Donald Trump talks a lot about America having a big debt problem.
He often says the country has $19 trillion in debt and the country needs “someone like me to sort out that mess.”
(Actually the gross debt is more like $18.4 trillion today, but fair enough — it’s a big number and what’s $600 billion among friends?)
So what exactly would Trump do about the debt? Judging from what he’s said publicly, the answers range from “really hard to say” to “he will make it worse.”
For starters, Trump has proposed a tax reform plan full of tax cuts that will cost between $10 trillion and $12 trillion over a decade, according to very preliminary estimates from the Tax Foundation.
Trump has suggested economic growth plus spending cuts and closing unspecified tax loopholes will make up for lost revenue and even reduce deficits.
Good luck with that, say fiscal experts.
Mark Goldwein, senior policy director of the Committee for a Responsible Federal Budget, estimates Trump’s tax plan would increase public debt to 125% of the size of the economy by 2025, up from 74% today.
Translation: Just to keep the debt where it is, Trump would have to propose spending cuts and/or tax increases equal to 50% of GDP that year. That’s going to be about three times what the government spends in a year.
And when it comes to spending cuts, Trump has said repeatedly that he will not make cuts to Medicare, Medicaid or Social Security.
Spending on those three programs (nearly $1.9 trillion in the past year) accounts for more than half of all government spending ($3.7 trillion) and is a big driver of growth in the long-term debt
While Medicare and Medicaid are far bigger drivers than Social Security, that program is nevertheless facing a potential cut in benefits of 21% by 2034 if no reforms – either tax increases or benefit changes – are made.

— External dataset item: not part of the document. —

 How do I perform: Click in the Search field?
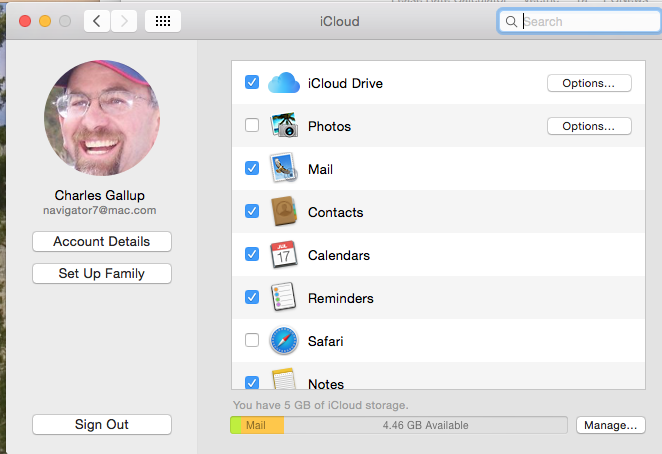(x=585, y=21)
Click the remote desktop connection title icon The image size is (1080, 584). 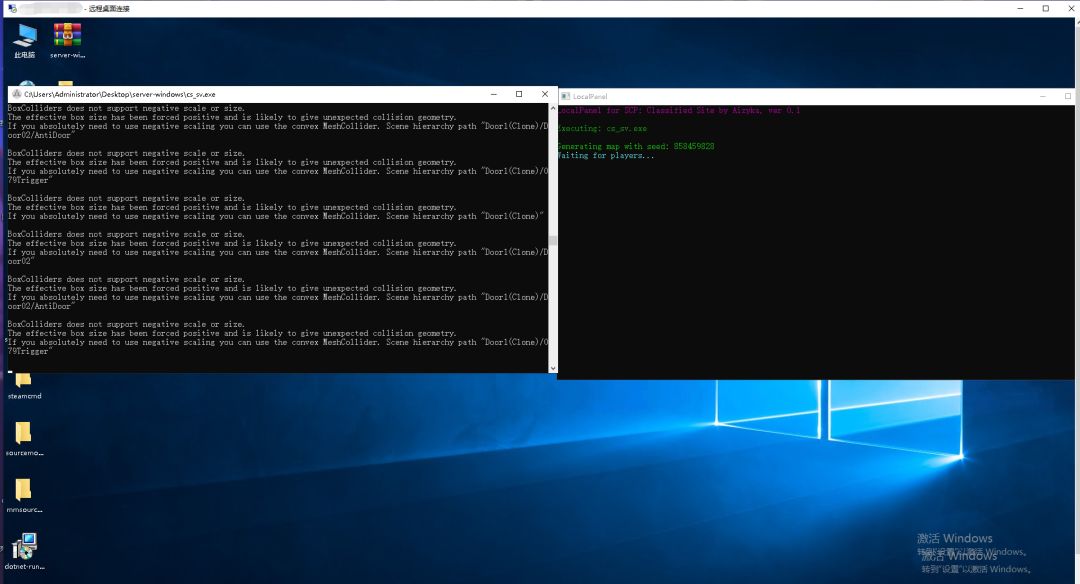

He has criticized former vice presidential candidate Paul Ryan for being negative about the programs and said that he wants to “save” Medicare, Medicaid and Social Security.
Trump has suggested he would save entitlement programs by recapturing money in other areas of the economy. “I’m going to stop losing $400 billion with China when they take our jobs and everything else. I’m going to stop losing $70 billion a year with Japan. … I’m going to turn all of that around, and we’re going to do absolutely fine,” he said.

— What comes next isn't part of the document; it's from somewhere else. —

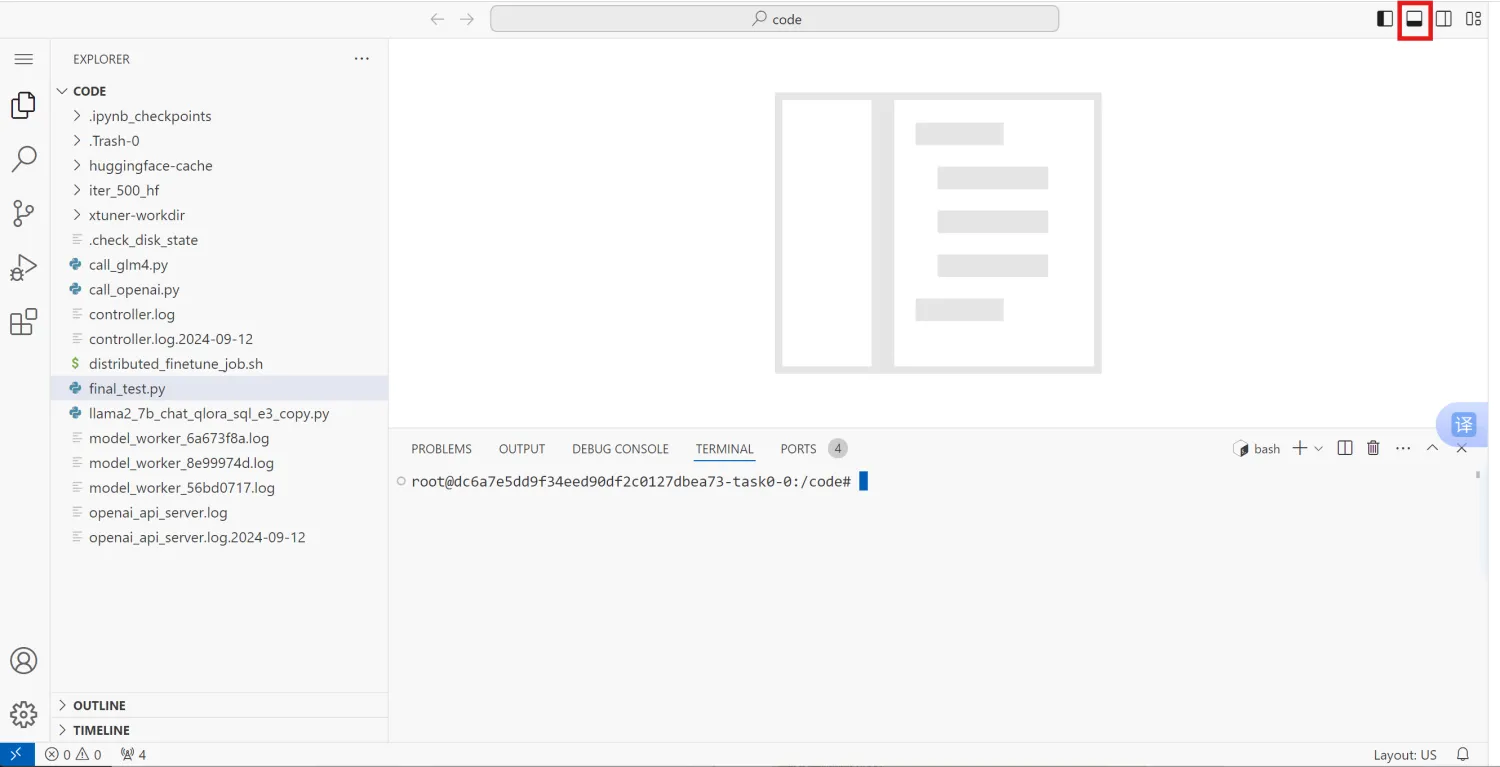Toggle the secondary side bar visibility

1444,19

He also has allowed he’d be willing to forfeit his own Social Security benefit.
Trump has yet to put out a spending proposal, and until he does it’s impossible to say how much he would affect the debt, said Robert Bixby, executive director of the Concord Coalition, a fiscal watchdog group.
Publicly Trump has said, “We’re going to be cutting tremendous amounts of money … lots of waste and fraud and abuse. I’m not cutting services. I may cut the Department of Education. … Environmental protection, what they do is a disgrace.”

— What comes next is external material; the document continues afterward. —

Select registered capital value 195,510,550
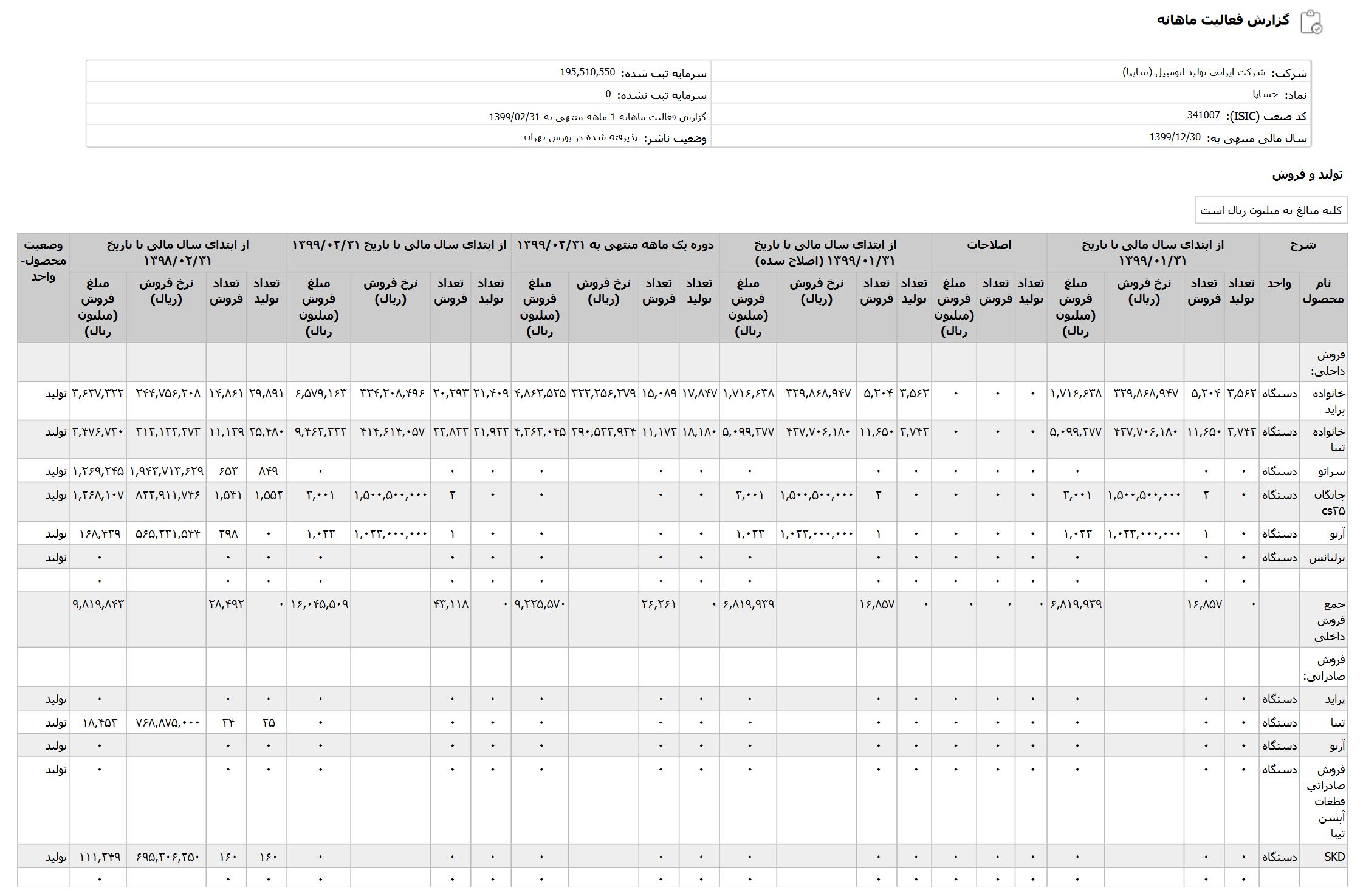click(x=587, y=72)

He also favors defunding Planned Parenthood.
Even if he had his way, those items taken together amount to crumbs fiscally speaking.
Less than 3% of the $3.7 trillion the government spent in the last year went to the EPA ($7 billion), the Department of Education ($90 billion) and Planned Parenthood ($450 million) combined.
As for waste, fraud and abuse? They may be inexcusable, but they’re not debt busters, according to CRFB. “The reality is that even aggressive strategies [to get rid of them] would make only a small dent.”